Laventille is a suburb of Port of Spain in Trinidad and Tobago. It is administered by the San Juan–Laventille Regional Corporation.

==Etymology==
The name Laventille hearkens back to colonial times, especially when the French dominated the cultural traditions of the island. One etymological derivation of the name is that the northeast trade winds come to this part of the island of Trinidad before reaching any other part of colonial Port of Spain – hence the metaphorical name "La Ventaille" ("The Fan").
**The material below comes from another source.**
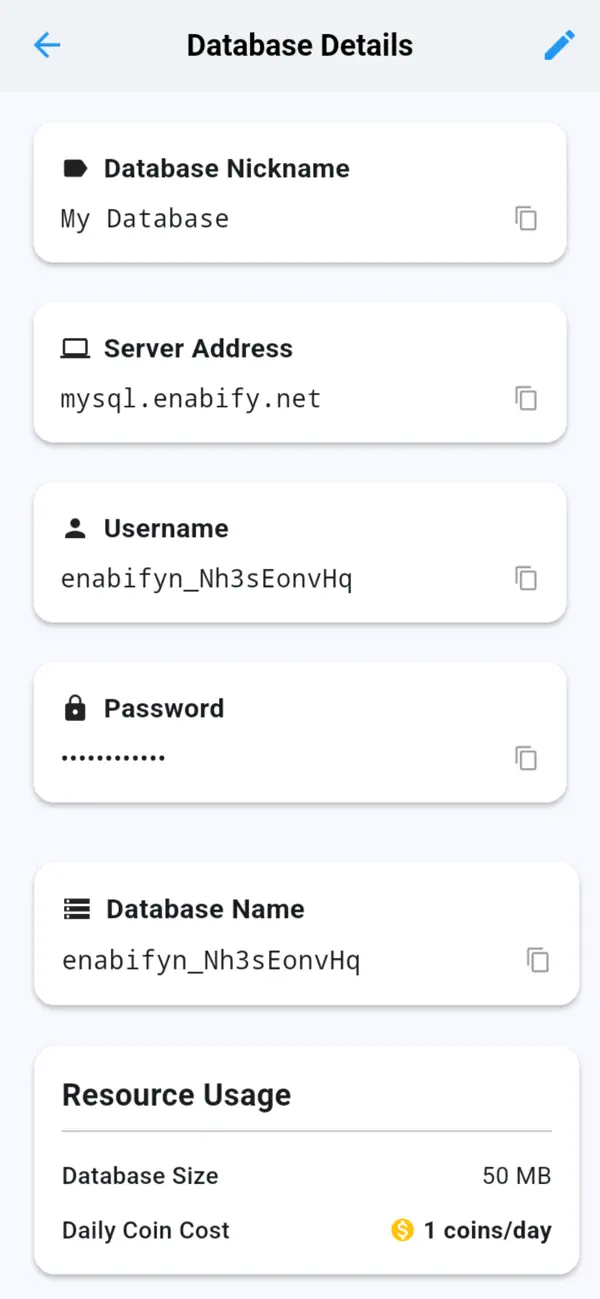Click the coin icon next to Daily Coin Cost

click(401, 1231)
Geographically, it is the source of orographic precipitation for the capital city.

==Arts and culture==
Laventille is the place where steel pan was born, and the birthplace of innovative world-renowned tuners such as Rudolph Charles and Bertie Marshall.
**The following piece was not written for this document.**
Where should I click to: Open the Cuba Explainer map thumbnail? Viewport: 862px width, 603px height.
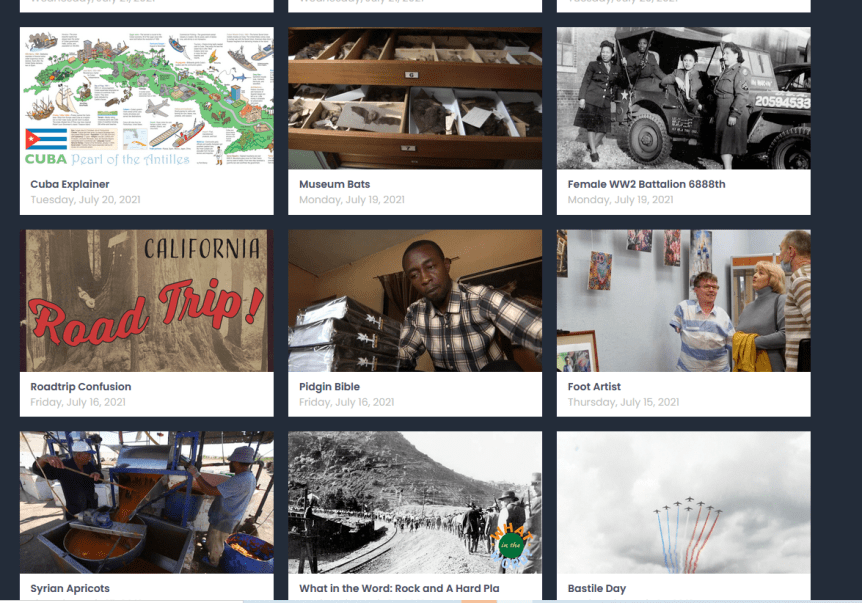(x=147, y=98)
As the heart of the steelpan world, this is where pioneer Winston "Spree" Simon lived and created one of the century's new acoustical musical instruments. Laventille is the original home to Desperadoes Steel Orchestra, one of the world's oldest steelbands, still in existence today, along with several other bands such as Laventille Hilanders, Courts Laventille Sound Specialists and Carib Tokyo.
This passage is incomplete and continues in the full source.